安然看李小艾心情明显好转的样子,暂时放心,心道大不了把母女俩捆也捆在自己家,等除夕夜一过立马送上火车运回海城,她就不信,面对着白发苍苍一生磨难的老父老母她李小艾还能自杀。

以这半天的接触来说,李小艾不是那种软弱的只会怨天尤人,自寻死路的女人,她也会用自己的方式报复渣男,只不过在安然看来不够爽而已。凭什么好女人要为了报复渣男断送自己一生,要死就让他自个儿死吧,最好是死得远远的,不然她还嫌尸臭呢!

读书人的方法都比较斯文,安然就不一样了,她摆地摊那几年野蛮生长惯了,像母亲说的动不动就把“弄死”挂嘴边。

当然,死不是李小艾的目的,所以只要躲过这一劫,她应该能想通……要想不通,那只能说那么多年新式学堂白念了,她的资本家父亲白给她身上做投资了。

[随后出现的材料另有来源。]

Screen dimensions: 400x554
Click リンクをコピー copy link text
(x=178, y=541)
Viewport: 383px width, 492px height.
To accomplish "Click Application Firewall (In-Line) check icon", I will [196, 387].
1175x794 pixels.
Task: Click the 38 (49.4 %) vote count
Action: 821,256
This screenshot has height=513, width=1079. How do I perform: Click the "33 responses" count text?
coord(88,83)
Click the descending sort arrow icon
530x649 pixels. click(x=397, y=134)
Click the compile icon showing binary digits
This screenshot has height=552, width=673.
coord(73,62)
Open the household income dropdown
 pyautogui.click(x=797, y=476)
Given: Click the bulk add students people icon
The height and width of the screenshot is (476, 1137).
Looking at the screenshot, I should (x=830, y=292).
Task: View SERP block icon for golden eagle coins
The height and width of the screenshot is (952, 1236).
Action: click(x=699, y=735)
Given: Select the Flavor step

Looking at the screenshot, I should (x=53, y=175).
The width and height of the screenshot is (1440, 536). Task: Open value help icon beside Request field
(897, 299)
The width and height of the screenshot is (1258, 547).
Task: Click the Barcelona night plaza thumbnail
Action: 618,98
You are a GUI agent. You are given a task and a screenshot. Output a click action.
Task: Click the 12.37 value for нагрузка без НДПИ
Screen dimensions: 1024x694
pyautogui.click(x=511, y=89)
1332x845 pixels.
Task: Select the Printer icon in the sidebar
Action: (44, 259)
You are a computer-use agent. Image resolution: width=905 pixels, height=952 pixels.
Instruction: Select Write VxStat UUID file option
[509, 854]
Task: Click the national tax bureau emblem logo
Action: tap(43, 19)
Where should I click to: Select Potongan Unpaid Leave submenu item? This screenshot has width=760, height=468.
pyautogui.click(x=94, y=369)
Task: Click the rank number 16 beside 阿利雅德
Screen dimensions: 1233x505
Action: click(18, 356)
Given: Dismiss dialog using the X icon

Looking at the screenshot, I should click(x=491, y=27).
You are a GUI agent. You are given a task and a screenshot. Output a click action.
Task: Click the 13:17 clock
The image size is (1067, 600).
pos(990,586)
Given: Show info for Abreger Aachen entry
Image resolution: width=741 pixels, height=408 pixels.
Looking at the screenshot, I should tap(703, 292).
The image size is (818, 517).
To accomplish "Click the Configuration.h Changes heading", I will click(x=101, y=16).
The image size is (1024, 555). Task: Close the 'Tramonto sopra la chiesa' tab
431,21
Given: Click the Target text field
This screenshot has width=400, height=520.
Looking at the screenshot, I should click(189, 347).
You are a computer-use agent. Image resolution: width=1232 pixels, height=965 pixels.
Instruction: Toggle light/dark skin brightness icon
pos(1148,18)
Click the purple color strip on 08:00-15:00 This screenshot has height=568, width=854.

正想着,宋致远回来了。一进门,安然就发现他脸色不对,平时再面无表情至少不会是青的。

“你怎么了?查出来王锋偷拿了啥?”

宋致远进厨房,坐着喝了杯开水,平息下怒火,才说:“氰化钾。”

安然一怔,“剧毒物氰化钾?”

“你知道?”

对这种剧毒物,安然在生前其实并不知道,是做阿飘那二十年里,看过很多社会新闻,其中很多个很有名的案子,她到现在记忆犹新。

“他拿这个做什么?”宋致远拧着眉,既气愤又不解。

气愤的是,他不知道王锋拿去做什么,这样的东西从他的实验室流出去,未知的不可控的因素太多,让他这个实验室负责人难辞其咎,很不舒服。

毕竟,这些人部委选派来的时候,都是他过过眼的。这说明,他看走眼了。

宋大工程师三十年不到的人生里,第一次必须承认自己的失败。